Nawaf Salam is the Lebanese Ambassador to the UN and at the end of this month he will take over as President of the UN Security Council for the month of September. A well-educated Lebanese native he holds a doctorate in Political Science from the Institut d’Etudes Politiques de Paris, an LLM from Harvard Law School and a doctorate in History from the Sorbonne. Now one would think that if there has to be an Arab conducting Security Council meetings in September that someone with his background would be the best of the best in the pursuit of fair and balanced debate. Yet, let’s look at some of his recent statements.

On the debate last week on increasing sanctions on Syria, Salam said: “Lebanon decided to disassociate itself from the council statement condemning violence in Syria,” a position slammed as shocking by Lebanon’s Future Movement lawmaker Ahmed Fatfat. In a debate on Israel on December 19, 2008, Salam said:

"Continued settlement activity (by Israel) is illegal anywhere in the occupied territories and is an obstacle to peace…. Israel must immediately dismantle all settlement outposts and freeze all future building in the occupied territories including Jerusalem…. Israel continues to subject Gaza to an immoral and illegal siege."

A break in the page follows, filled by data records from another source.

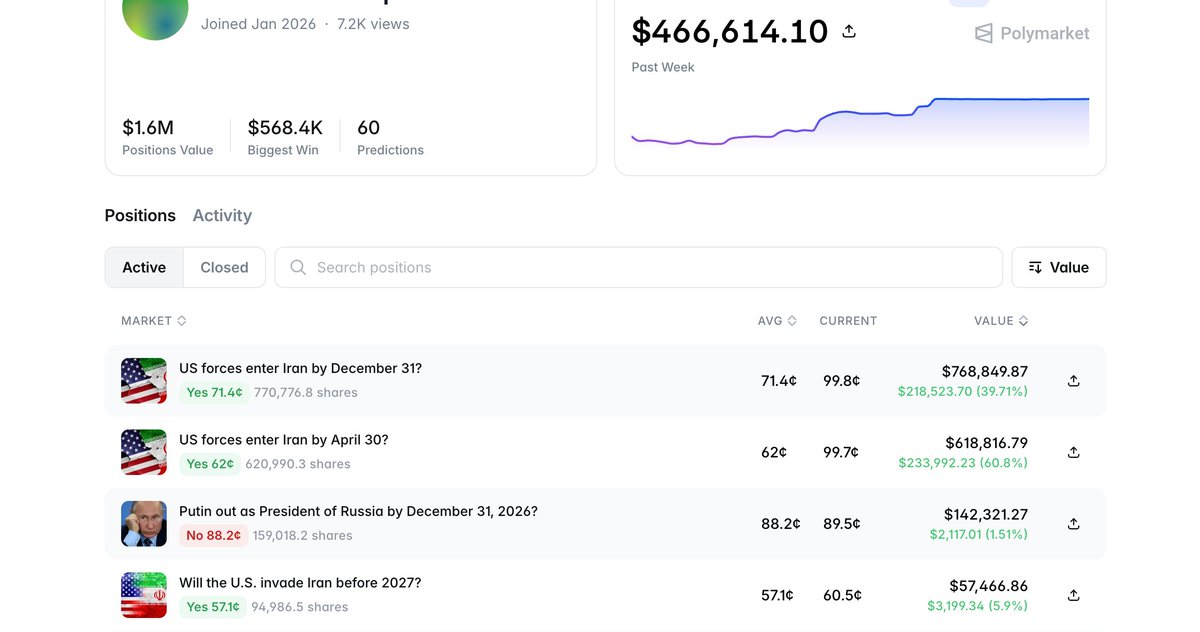
Task: Sort by the AVG column
Action: tap(776, 321)
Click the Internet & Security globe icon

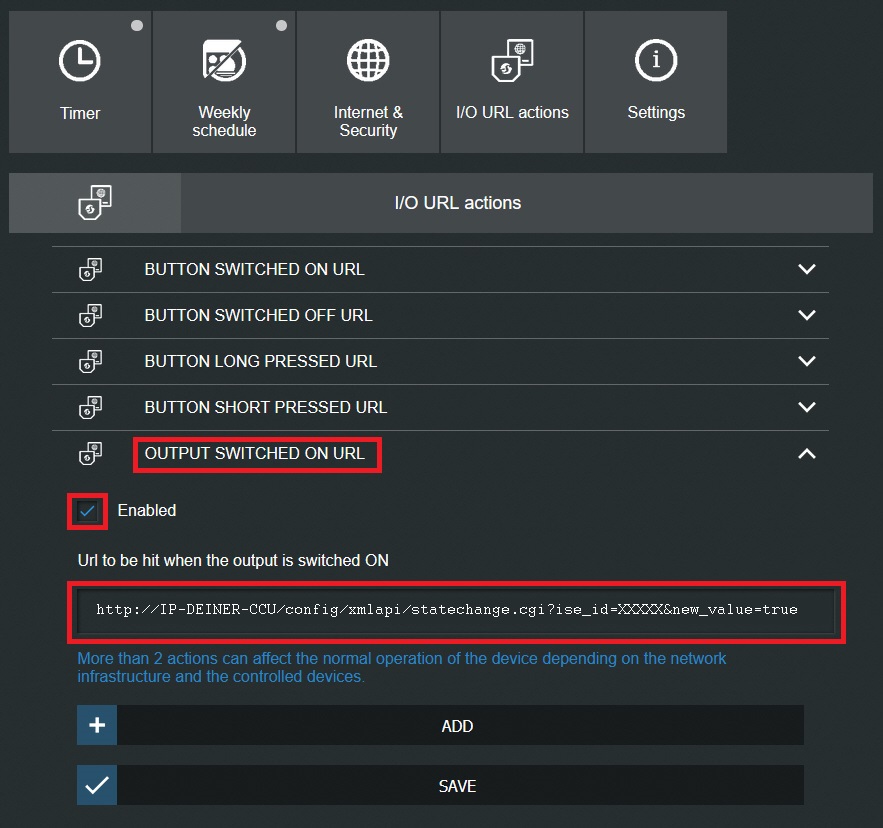(x=368, y=62)
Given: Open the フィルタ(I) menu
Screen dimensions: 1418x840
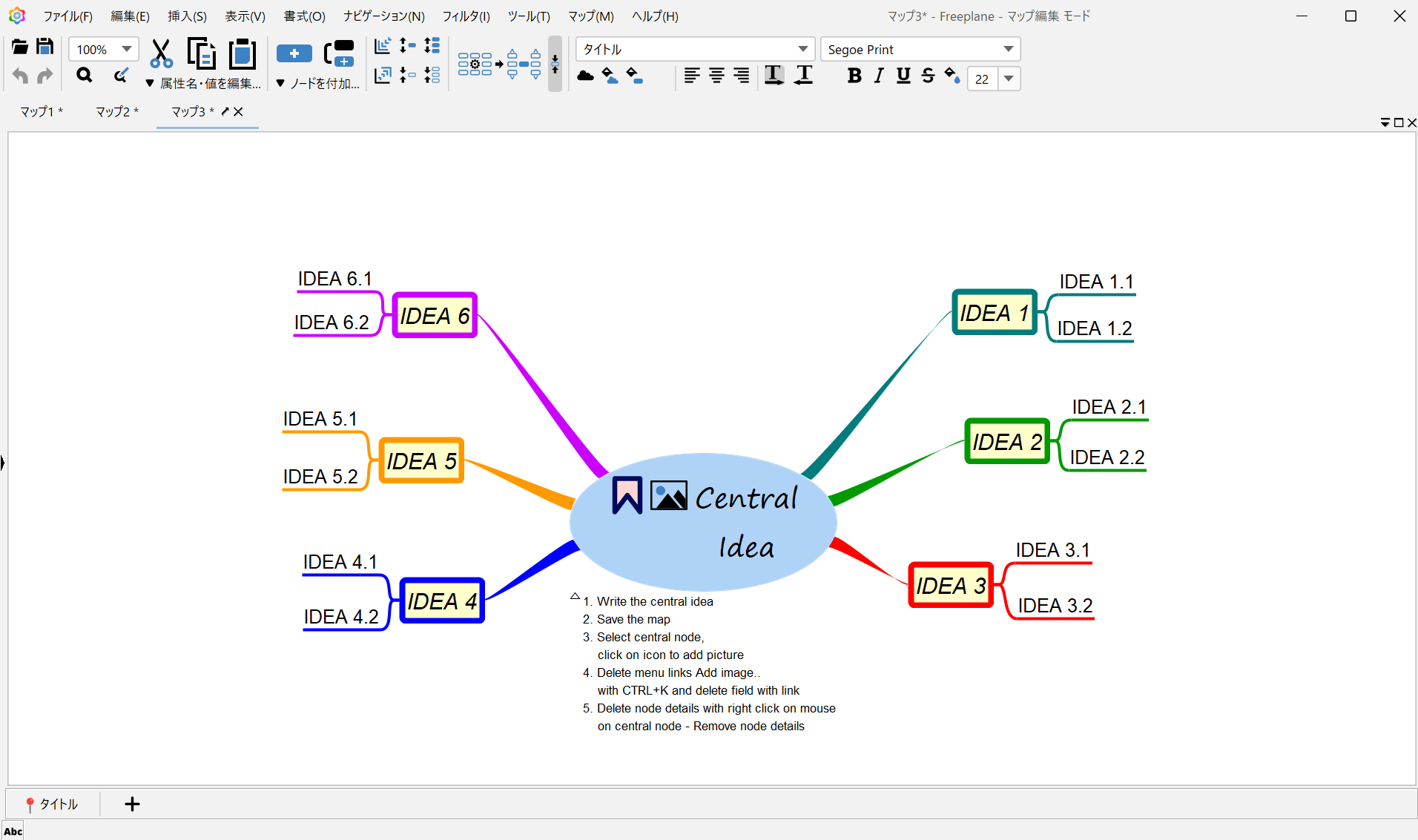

So not sure how much neutral adjudication of the upcoming meeting we will get from this source.

Nassir Abdulaziz Al-Nasser is the Ambassador of Qatar and he is the President of the 61st General Assembly which will convene in September in New York. He holds a degree in law from Beirut Arab University and has been at the UN since September 1998. Prior to that he was the Ambassador to Jordan and was previously at the UN Mission as minister to that mission. He also served in Pakistan and Dubai. He is also an advisory member of NYU’s Center for Dialogues.

While it is almost impossible to find any record of significant remarks made by the Qatari ambassador, one of his first tasks will be to preside over Durban III just before the UN General Assembly convenes. What is instructive is to view the remarks of the head of Qatar’s delegation to the first Durban conference, Abdul-Rahman H. Al-Attiyah when he declared “all the Israeli heinous violations are justified as a means to bring back every Jew to a land that they raped from its legitimate owners and denied their right to claim it back.” So we know where the Ambassador is coming from on that issue.

Al-Nasser will, as well, probably reflect his emir’s current agenda. During the opening days of the General Assembly in September of last year, Sheikh Hamad bin Khalifa Al-Thani said “The war on terror…has plunged us into a kind of war with no limits, nor end, nor logic, nor legal or moral conditions…We believe that even as the phenomenon of terrorist exists, it should not be treated by waging wars…To the contrary it has…undermined the efforts made in dialogue among cultures.”

And by the way, if the President cannot chair a particular meeting, he can turn the gavel over to one of his vice-presidents of whom one is Iran’s UN Ambassador, Mohammad Khazael, who in an earlier interview cited the “important issue” of the “Durban Conference focusing on racial discrimination.”

So September will also be interesting as Israel pleads its case before arbiters who are among the least friendly nations of the world to put it mildly.

Someone once said “We will remember not the names of our enemies but the silence of our friends.” It will be an interesting month to be sure as we find out who are friends really are, and we must continue our efforts to convince the delegates to the UN to vote NO on a unilateral declaration of Palestinian statehood.